In 1967 Paul McCartney wrote a song for the Sgt. Pepper's album called "Getting Better." Philips Electronics used it for a major marketing campaign in 2001. I had the opportunity to ride my bike around Modesto the other day, and as I was riding I was noticing that there were very few signs of tagging. That song entered my mind, and I actually started to hum the melody. Things are getting better. I was also in downtown Turlock and noticed the same thing. Yes, we have challenges in Stanislaus County. But you know what's great? People are coming together to do something about the challenges. Whether it's the county's Focus on Prevention campaign in which we are addressing homelessness first, or the City of Modesto's anti-tagging efforts, good things are happening.

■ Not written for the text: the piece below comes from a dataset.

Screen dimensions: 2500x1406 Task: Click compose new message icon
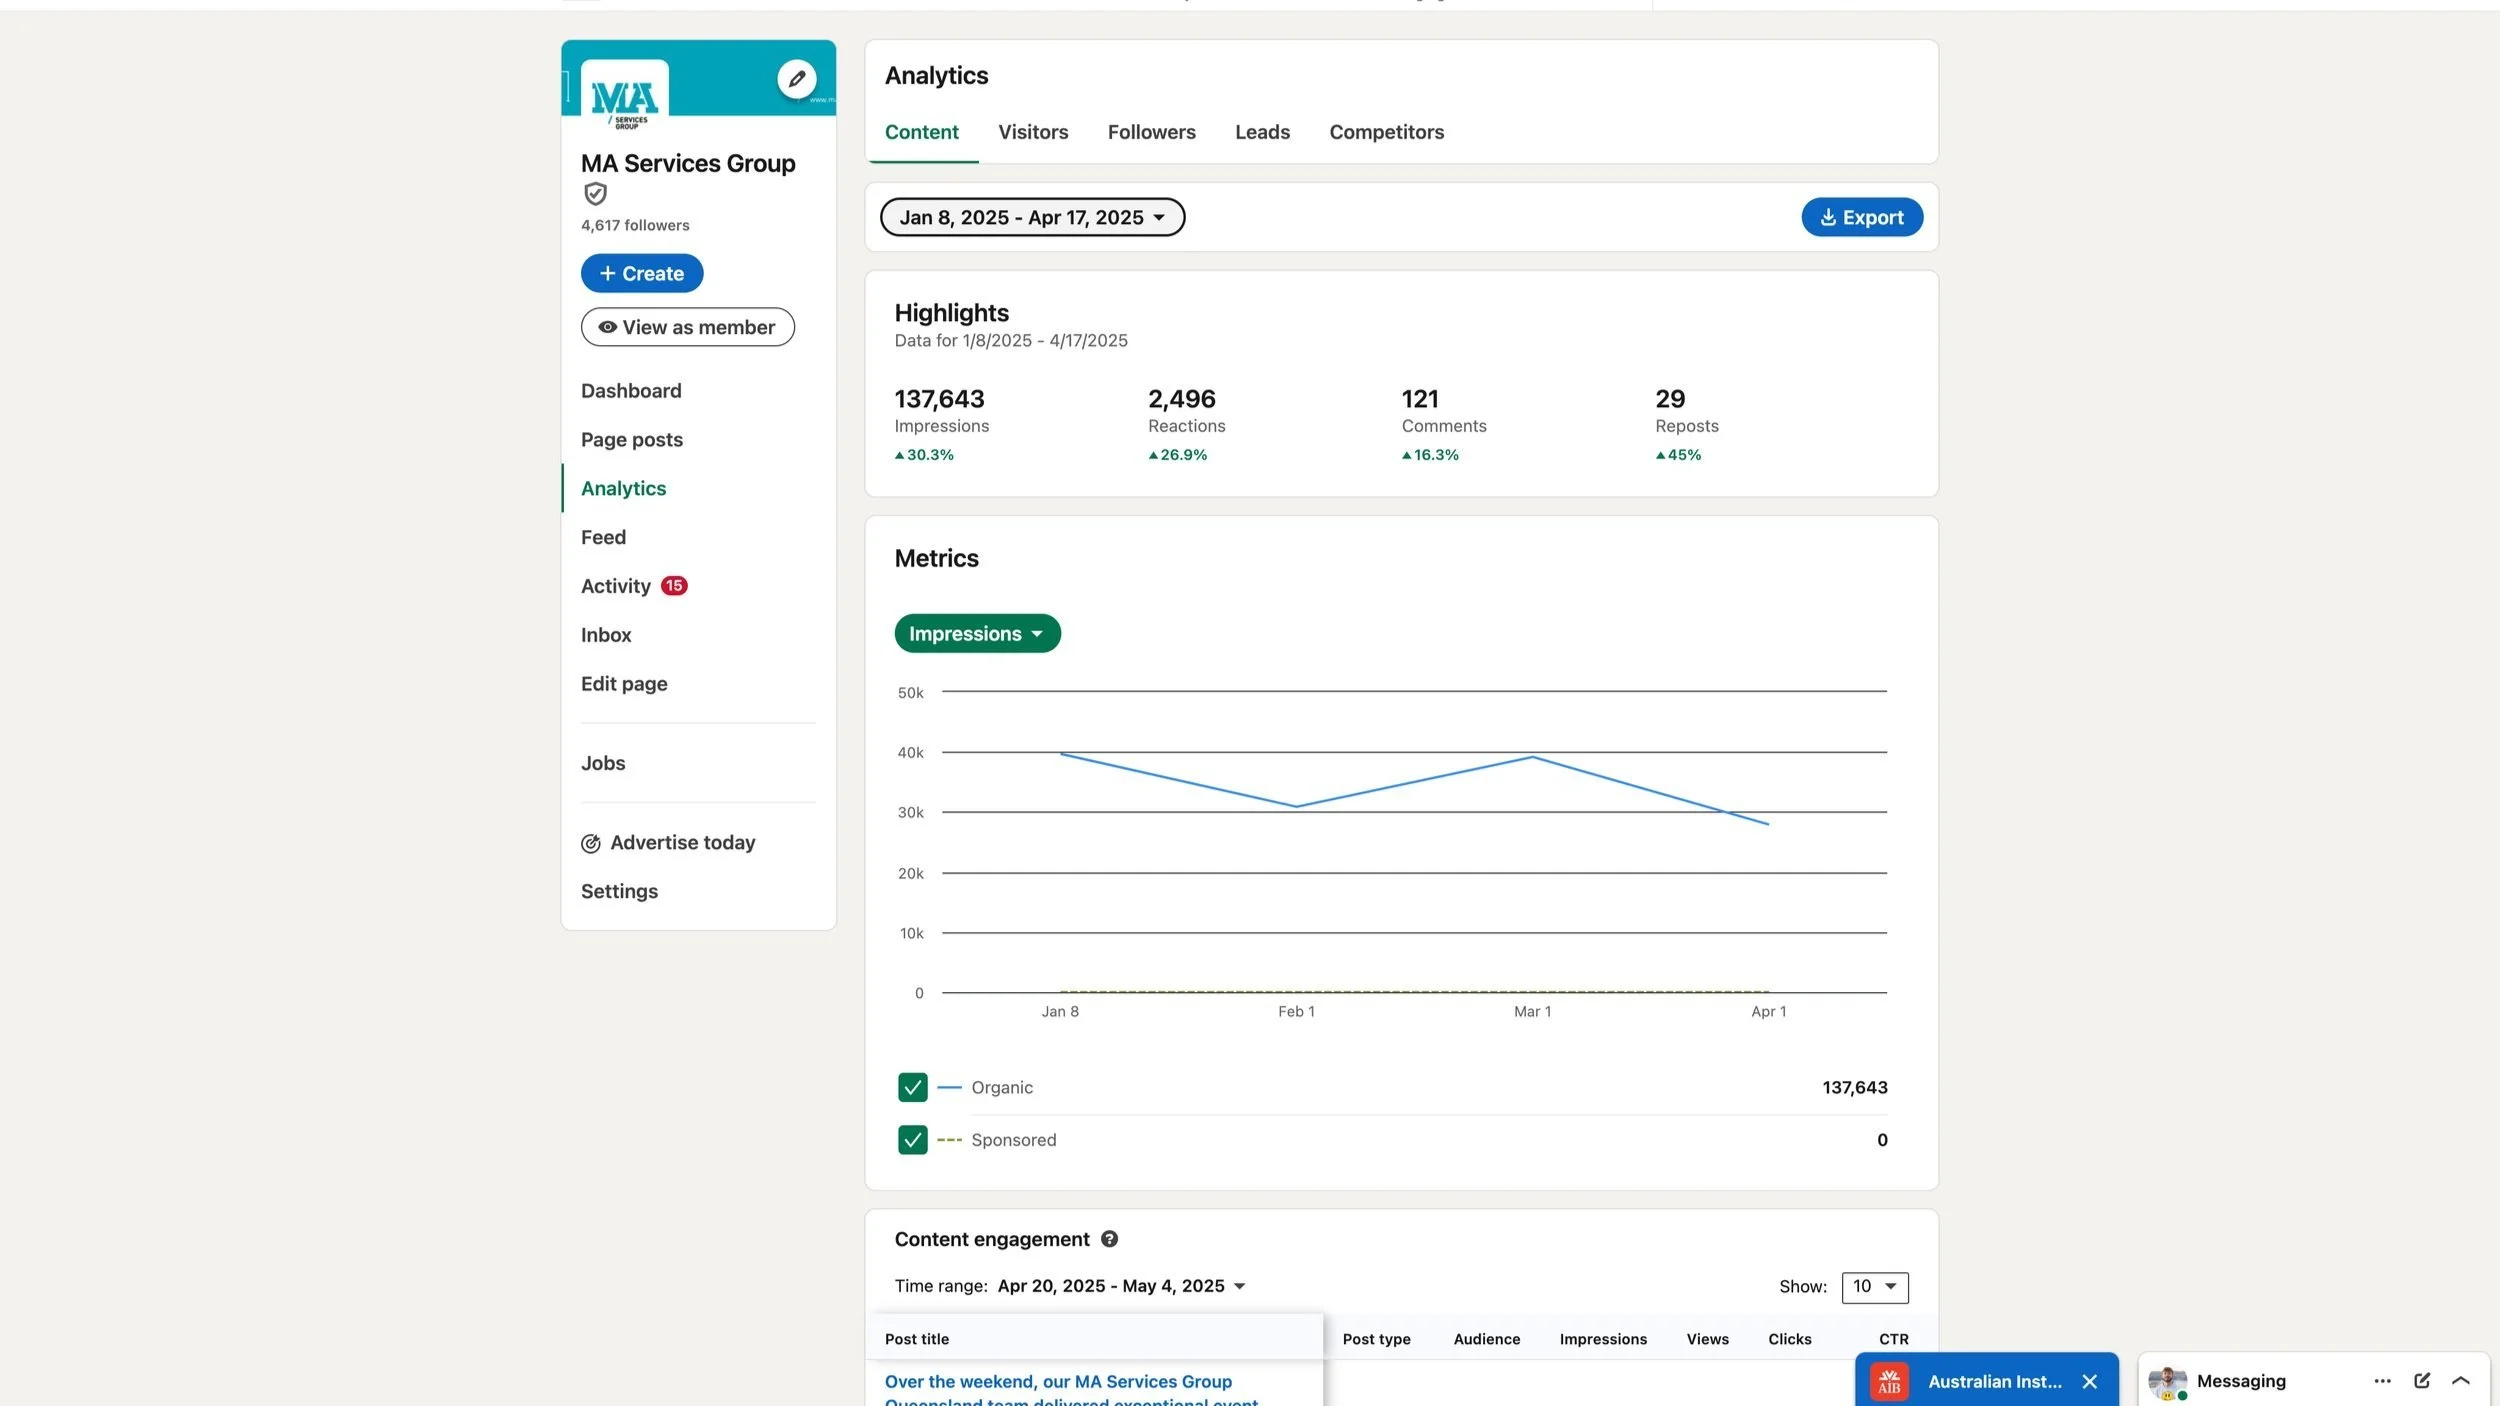tap(2421, 1381)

The City of Modesto isn't alone in its graffiti removal efforts. The City of Turlock has city crews out on a regular basis to remove trash from around highly visible areas. The Modesto Chamber of Commerce, in partnership with the City of Modesto, the City of Ceres, the City of Turlock and Caltrans, is focusing on an effort to beautify the 99 Freeway.

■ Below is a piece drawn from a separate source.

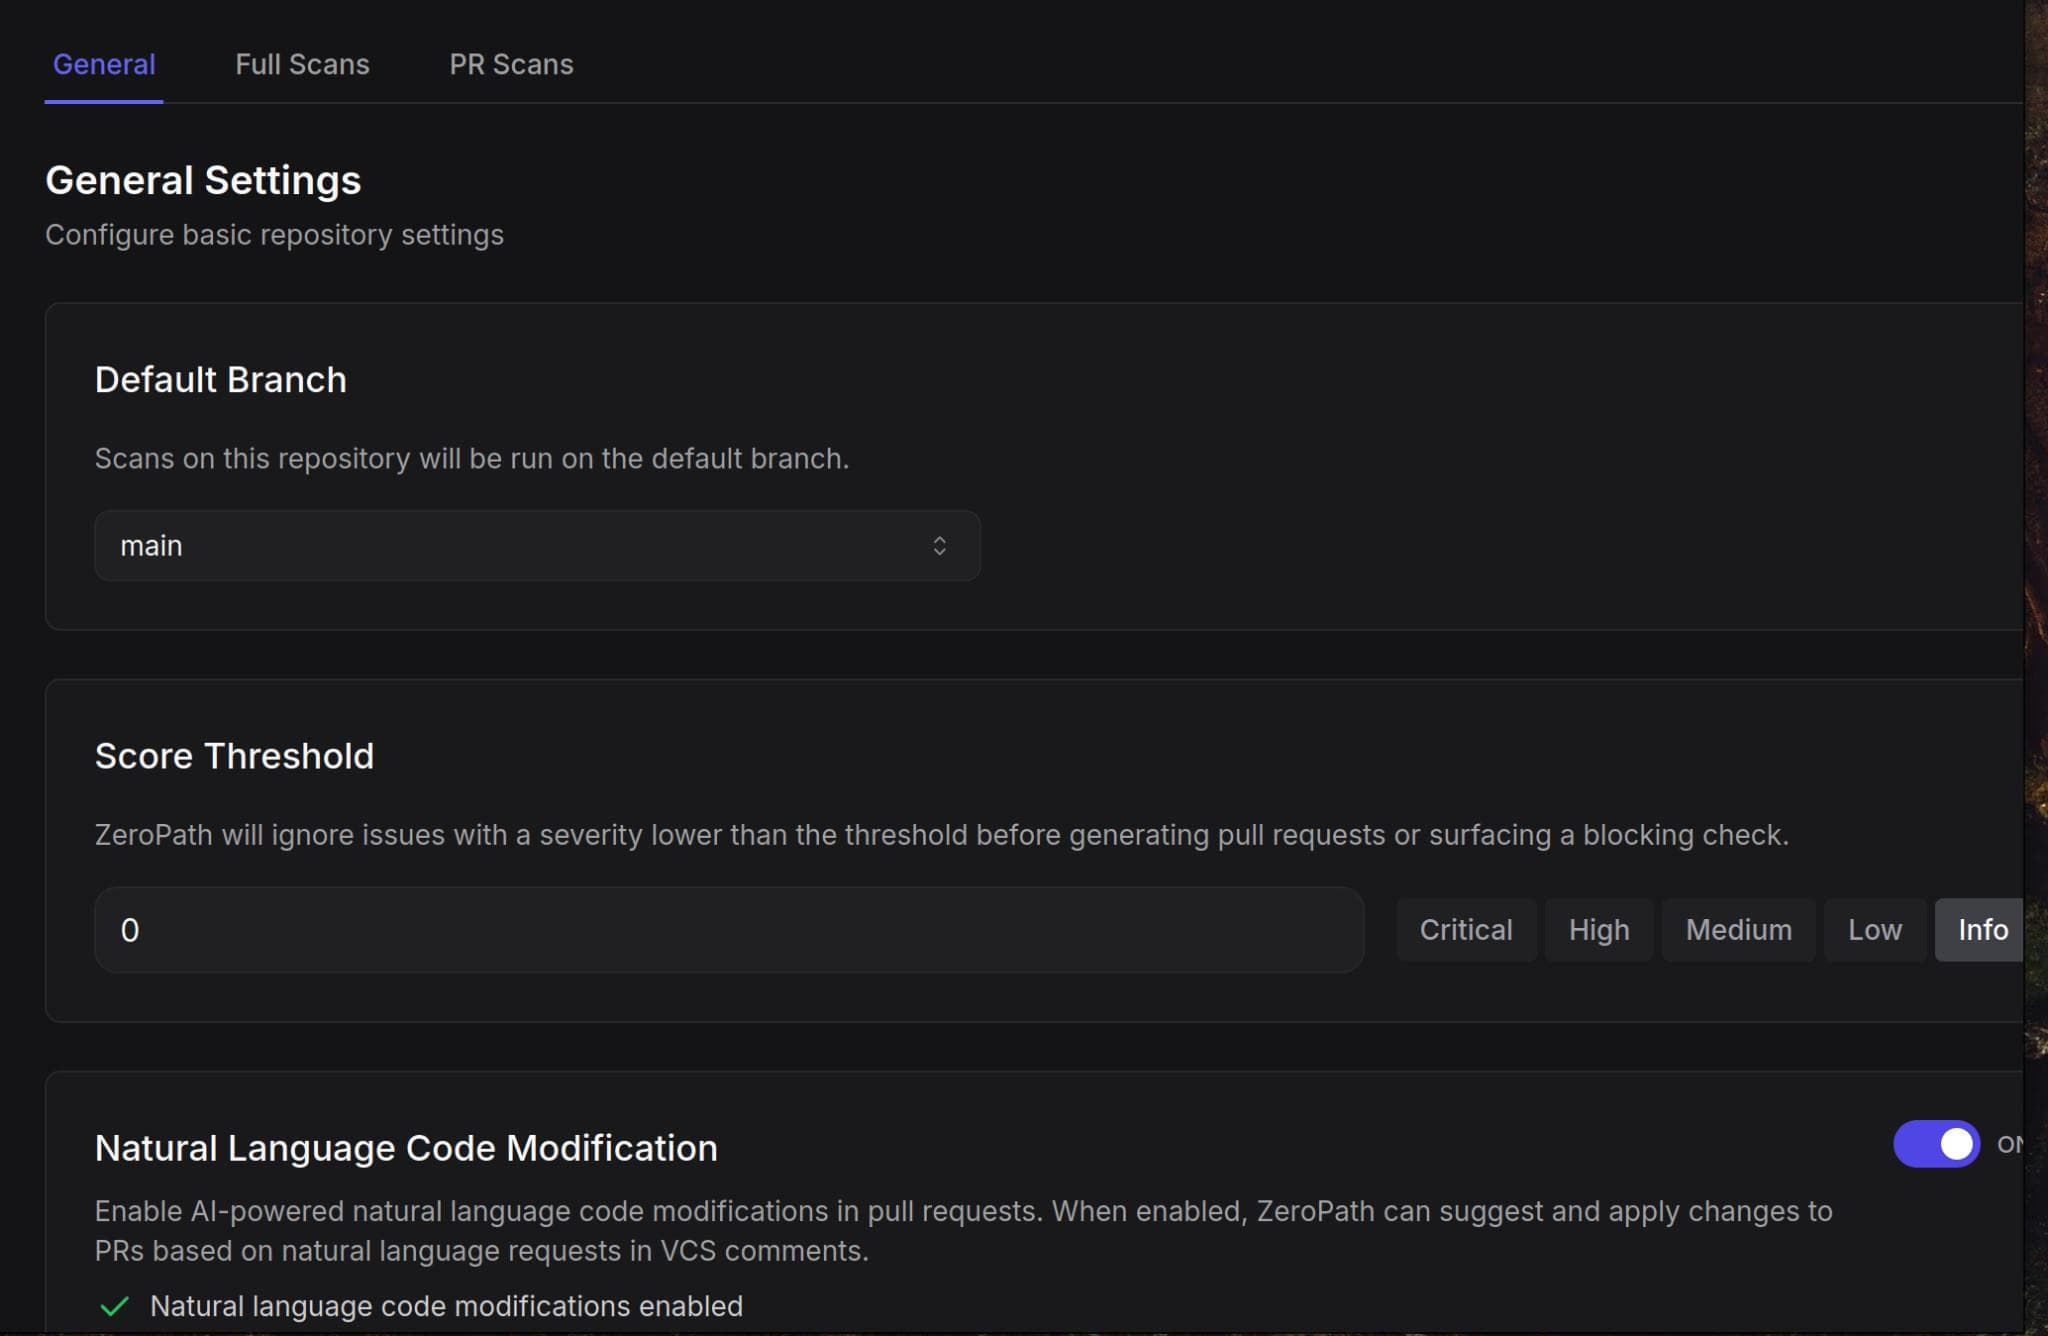Focus the Score Threshold number input
The image size is (2048, 1336).
[728, 930]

One local citizen can also make a big difference. Modestan Chris Guptill has organized an effort to clean up along the Tuolumne River. His group spent a good part of Saturday, November 14 completely cleaning the entire south bank of the Tuolumne River from the 99 Freeway west through Dryden Golf Course— likely for the first time in a generation. They passed the 1,000 volunteer mark earlier this month and taking the place of the blight in this area is a new trail for hiking, biking, and horseback riding that will soon reach over 3.5 miles in length from Beardbrook Park, through Gateway Park and along Dryden golf course.

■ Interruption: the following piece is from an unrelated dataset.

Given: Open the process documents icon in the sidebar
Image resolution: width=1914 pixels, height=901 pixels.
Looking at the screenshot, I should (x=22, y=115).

The volunteer effort on Nov. 14 included 90 volunteers who did an outstanding job of r the entire area to a state of which the community can be proud. They removed 25 shopping carts, 25 tires, and completely filled two 40 cubic yard dumpsters for a total of about 15 tons of garbage and material removed from the riverbank and along the golf course. The majority of volunteers were students from Davis, Beyer, Enochs, Johansen, MJC and Stanislaus State representing Key Club, CSF, Interact, Environmental Clubs, and AVID, along with individual volunteers who stepped up when their community needed them most. This continues to be true community collaboration and effort and we hope to see people recreating in this clean, natural, and one-of-a-kind river setting that we have in the heart of our community. With small and simple things, great things can come to pass.